Il tribunale di Palermo ha condannato la Regione Sicilia a risarcire i familiari di una funzionaria regionale morta nel 2004 di tumore ai polmoni. A determinare l’insorgere della malattia è stato il fumo passivo, accertato per cinque anni della carriera della donna.

Prima di morire la funzionaria ha lasciato una relazione per presentare una causa alla Regione, raccontando la sua battaglia in ufficio contro i colleghi fumatori.

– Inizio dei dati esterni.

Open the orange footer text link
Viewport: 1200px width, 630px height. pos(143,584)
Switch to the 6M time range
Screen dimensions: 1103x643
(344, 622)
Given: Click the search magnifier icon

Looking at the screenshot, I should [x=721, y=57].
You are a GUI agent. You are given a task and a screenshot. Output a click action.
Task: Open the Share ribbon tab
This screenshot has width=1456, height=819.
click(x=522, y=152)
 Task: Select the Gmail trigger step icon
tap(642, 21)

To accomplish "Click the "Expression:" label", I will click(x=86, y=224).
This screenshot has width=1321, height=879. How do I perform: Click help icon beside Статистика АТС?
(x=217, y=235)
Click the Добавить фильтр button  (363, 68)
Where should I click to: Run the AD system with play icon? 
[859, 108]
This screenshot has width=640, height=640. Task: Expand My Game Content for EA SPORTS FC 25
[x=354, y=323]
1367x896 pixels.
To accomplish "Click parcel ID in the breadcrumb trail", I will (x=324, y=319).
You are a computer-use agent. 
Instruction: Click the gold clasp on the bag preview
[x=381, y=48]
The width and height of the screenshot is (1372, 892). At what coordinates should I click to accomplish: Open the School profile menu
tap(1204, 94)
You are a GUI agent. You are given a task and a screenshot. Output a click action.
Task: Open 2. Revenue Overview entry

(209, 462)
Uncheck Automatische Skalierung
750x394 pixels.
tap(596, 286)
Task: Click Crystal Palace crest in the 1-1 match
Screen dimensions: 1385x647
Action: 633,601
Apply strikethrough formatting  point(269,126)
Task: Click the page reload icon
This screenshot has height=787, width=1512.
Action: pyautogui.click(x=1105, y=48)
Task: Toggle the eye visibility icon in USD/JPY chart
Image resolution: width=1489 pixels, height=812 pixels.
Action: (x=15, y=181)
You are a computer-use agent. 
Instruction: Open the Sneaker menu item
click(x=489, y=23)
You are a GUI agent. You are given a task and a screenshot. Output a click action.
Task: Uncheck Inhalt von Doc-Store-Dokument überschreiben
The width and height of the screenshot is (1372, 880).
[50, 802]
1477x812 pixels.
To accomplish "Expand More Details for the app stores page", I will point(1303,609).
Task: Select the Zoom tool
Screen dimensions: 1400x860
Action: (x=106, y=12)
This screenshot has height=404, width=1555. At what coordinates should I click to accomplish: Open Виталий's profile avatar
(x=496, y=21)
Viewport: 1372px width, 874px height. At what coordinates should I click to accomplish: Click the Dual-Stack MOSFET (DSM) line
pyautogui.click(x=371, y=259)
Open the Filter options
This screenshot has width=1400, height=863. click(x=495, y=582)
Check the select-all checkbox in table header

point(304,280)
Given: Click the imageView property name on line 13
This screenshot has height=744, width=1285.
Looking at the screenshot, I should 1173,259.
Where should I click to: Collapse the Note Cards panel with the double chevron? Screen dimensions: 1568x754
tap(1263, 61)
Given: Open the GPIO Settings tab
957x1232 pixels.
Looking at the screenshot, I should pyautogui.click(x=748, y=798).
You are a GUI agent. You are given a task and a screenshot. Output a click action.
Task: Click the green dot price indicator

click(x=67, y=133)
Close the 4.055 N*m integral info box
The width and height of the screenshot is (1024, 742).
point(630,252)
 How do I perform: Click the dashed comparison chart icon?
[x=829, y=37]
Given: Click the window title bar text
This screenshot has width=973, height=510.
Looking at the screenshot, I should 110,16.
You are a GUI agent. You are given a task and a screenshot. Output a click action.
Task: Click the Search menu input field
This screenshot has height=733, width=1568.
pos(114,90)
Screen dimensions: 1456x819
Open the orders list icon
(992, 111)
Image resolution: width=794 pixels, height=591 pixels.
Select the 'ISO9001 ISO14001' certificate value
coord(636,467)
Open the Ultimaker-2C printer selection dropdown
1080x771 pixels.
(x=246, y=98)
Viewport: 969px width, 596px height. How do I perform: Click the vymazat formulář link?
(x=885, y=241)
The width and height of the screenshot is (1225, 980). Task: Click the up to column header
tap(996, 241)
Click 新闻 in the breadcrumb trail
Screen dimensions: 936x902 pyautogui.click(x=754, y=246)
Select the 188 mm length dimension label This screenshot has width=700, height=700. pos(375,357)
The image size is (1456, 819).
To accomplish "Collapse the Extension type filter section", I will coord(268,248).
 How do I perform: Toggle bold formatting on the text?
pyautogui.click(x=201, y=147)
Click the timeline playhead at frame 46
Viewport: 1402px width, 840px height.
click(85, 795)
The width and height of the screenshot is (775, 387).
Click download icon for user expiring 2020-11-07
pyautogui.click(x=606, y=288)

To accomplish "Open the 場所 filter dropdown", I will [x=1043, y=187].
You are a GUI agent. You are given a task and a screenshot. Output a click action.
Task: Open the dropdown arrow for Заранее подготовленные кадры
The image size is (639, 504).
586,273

Dal 1979 al 2000 la funzionaria, impiegata alla Sovrintendenza ai Beni culturali, è stata infatti relegata in due uffici che non disponevano nemmeno di un sistema di aerazione. Nella sua decisione il giudice monocratico Riccardo Trombetta ha ricordato che il codice civile “impone al datore di lavoro di adottare tutte le misure idonee a tutelare l’integrità fisica e la personalità morale del lavoratore”.

I familiari della donna sono riusciti a far riconoscere l’esposizione della donna al fumo passivo per soli 5 anni. Secondo il consulente nominato dal tribunale del capoluogo siciliano, il fumo passivo avuto un’incidenza nello sviluppo della malattia terminale per il 15-20%. Adesso la Regione, che non ha presentato appello, dovrà risarcire il marito di Lucia e i suoi 6 figli per un milione e mezzo di euro.